AIM OF THE EXERCISE:
All that is wanted is the line with "The height and" and each line after it to the end of the data below, set down exactly and without pictures.

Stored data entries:

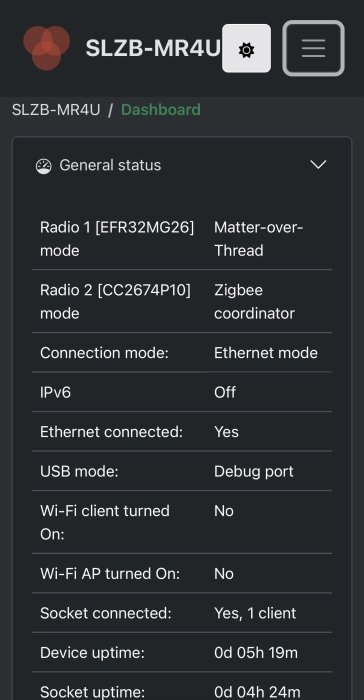Click the SLZB-MR4U header title
This screenshot has height=700, width=364.
click(153, 48)
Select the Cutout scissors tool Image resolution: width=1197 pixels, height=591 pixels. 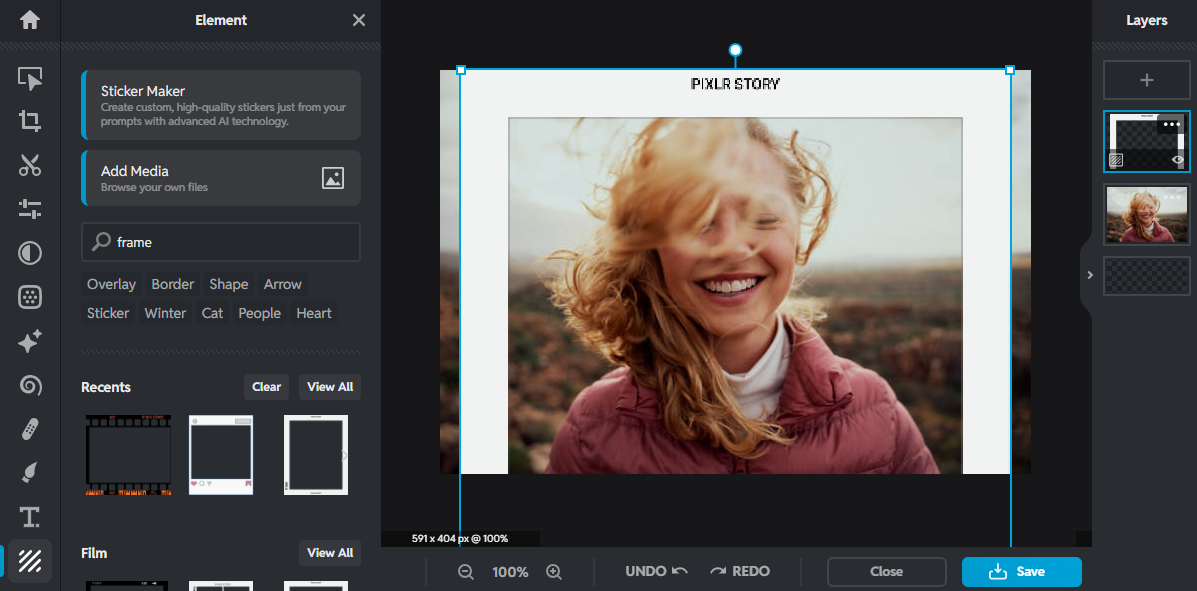30,165
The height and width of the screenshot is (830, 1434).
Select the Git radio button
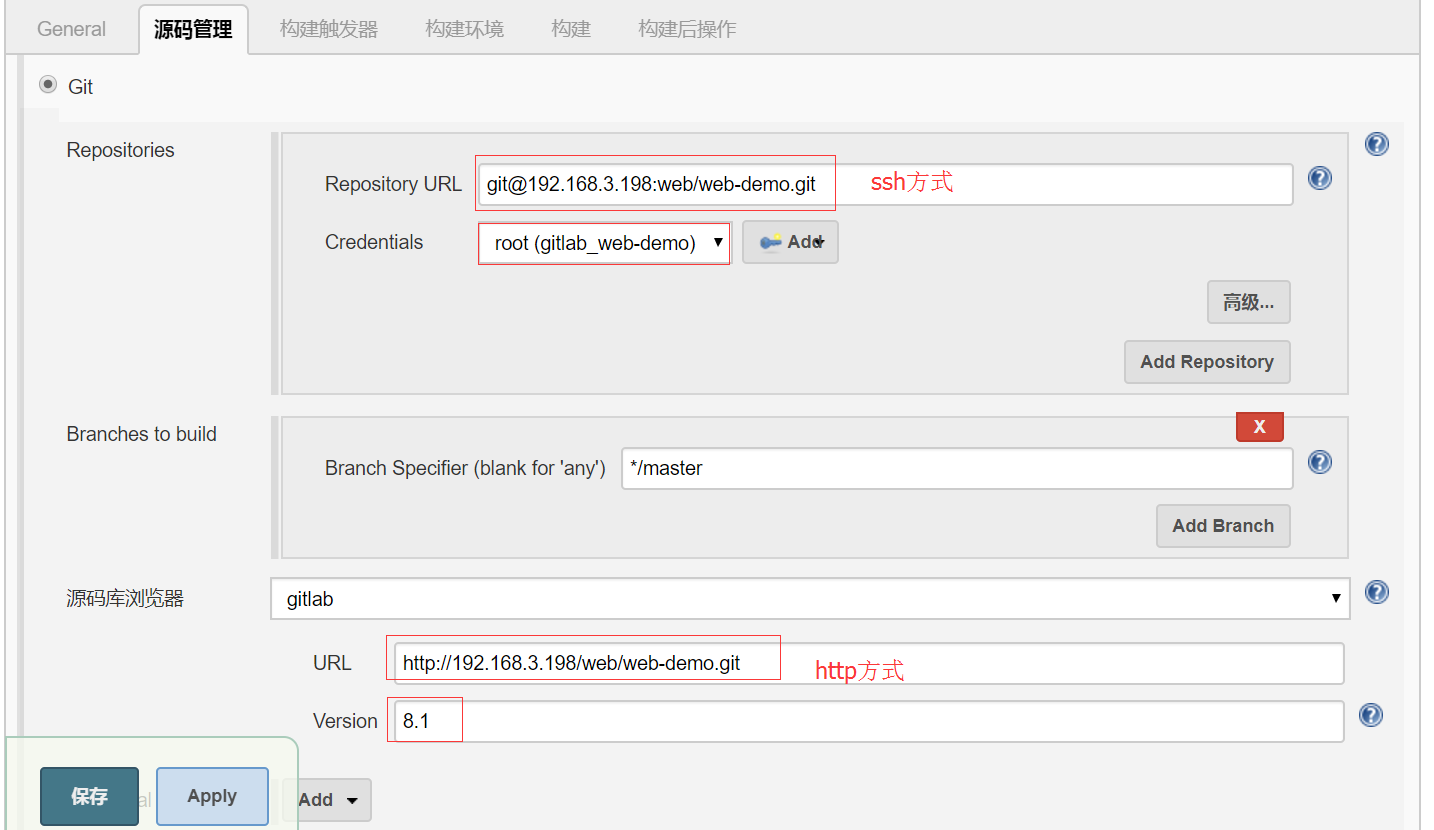click(x=47, y=85)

RESPONSE BELOW:
The height and width of the screenshot is (830, 1434).
Select the Git radio button
click(x=47, y=85)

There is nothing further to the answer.